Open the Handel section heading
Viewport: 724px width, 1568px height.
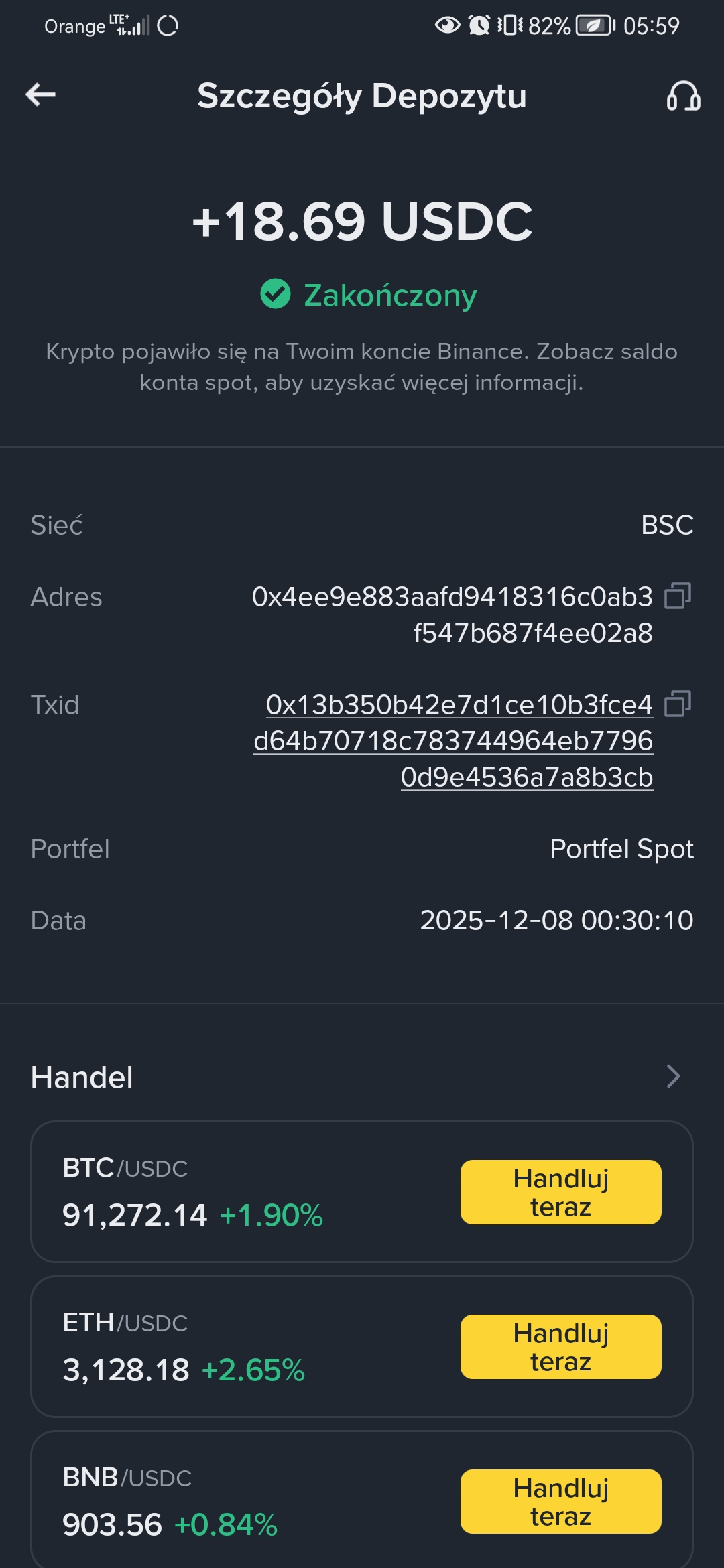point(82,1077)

==

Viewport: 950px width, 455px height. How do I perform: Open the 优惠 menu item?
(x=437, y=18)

● **Soal Tugas**
Tukar "section heading" dengan "section title" pada baris mulai dari baris yang memuat "Open the Handel section heading" sampai baris yang memuat "point(82,1077)", lalu tuliskan kembali baris-baris itu tanpa perubahan lain. Jangan sertakan gambarnya dalam jawaban.

● **Hasil Keluaran**
Open the Handel section title
Viewport: 724px width, 1568px height.
point(82,1077)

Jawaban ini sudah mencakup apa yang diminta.